The board of director types see your downloading exactly as that. They see you using megaupload as competing with their not free version.
-rgdot
But does that make them right? Or misguided? As I said, I don't pirate. But my buying habits have definitely changed because of their actions.
I had a DVD I bought. I'd already seen the movie, but I bought it because I liked it.
One night before bed, one scene was on my mind. So I decided I'd look at the end of the DVD. I had about 15 minutes before I wanted to be in bed... plenty of time.
I put the DVD in. First I had to watch the warnings. In 3 different languages. With no way to get past them.
Then there were the trailers. The standard buttons didn't get past them. I finally figured out how.
Then, it advertised the publisher.

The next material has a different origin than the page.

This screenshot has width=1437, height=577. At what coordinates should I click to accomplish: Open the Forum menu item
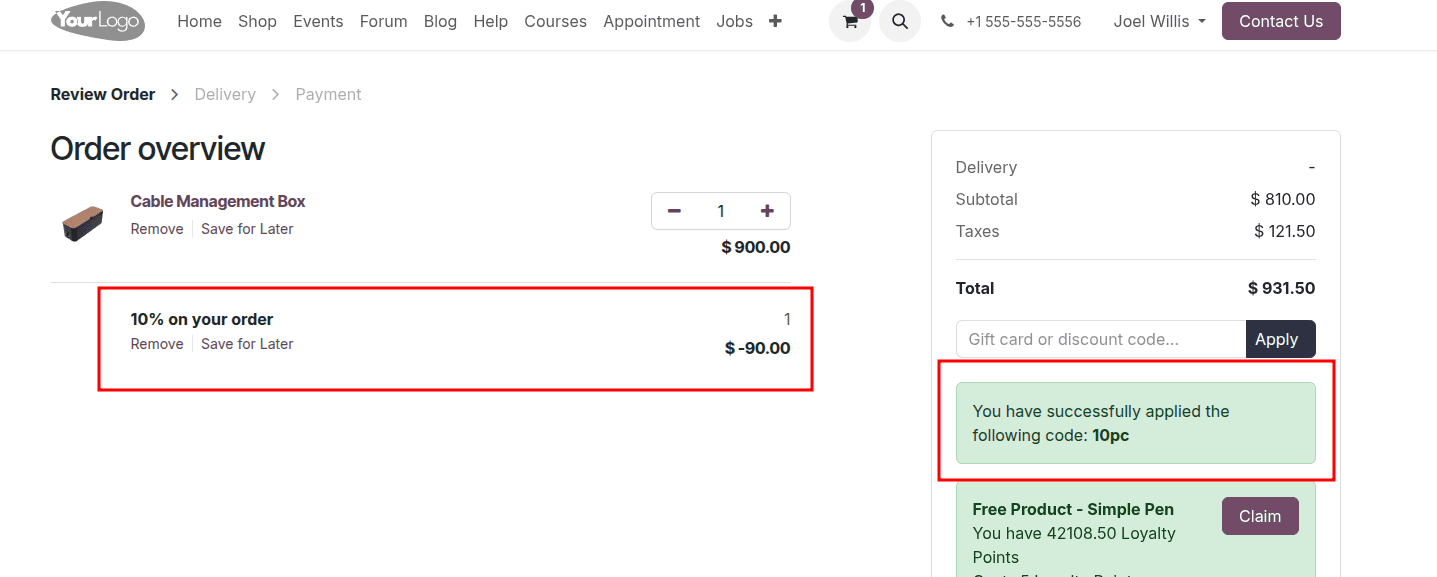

I fast forwarded past it as I couldn't automatically get past them.
I prepared for the menus to come up. But the warnings came up again.
Long story short, I spent 30 minutes trying to get to the scene I wanted. But all I ever saw was the promotional material and warnings against copying.
It was at that point that I stopped buying DVDs immediately when they came out. Not because of that one instance- that was just the straw that broke the camel's back. But a series of decisions by the same executives came to the point where it reduced me from buying almost every release of action, sci-fi, and many other movies when they came out, to buying them for vastly discounted prices later, to just not watching many theatrical releases on DVD.
So how did their decisions to inconvenience a paying customer result in increased revenues? It's not just the file sharing people they're alienating.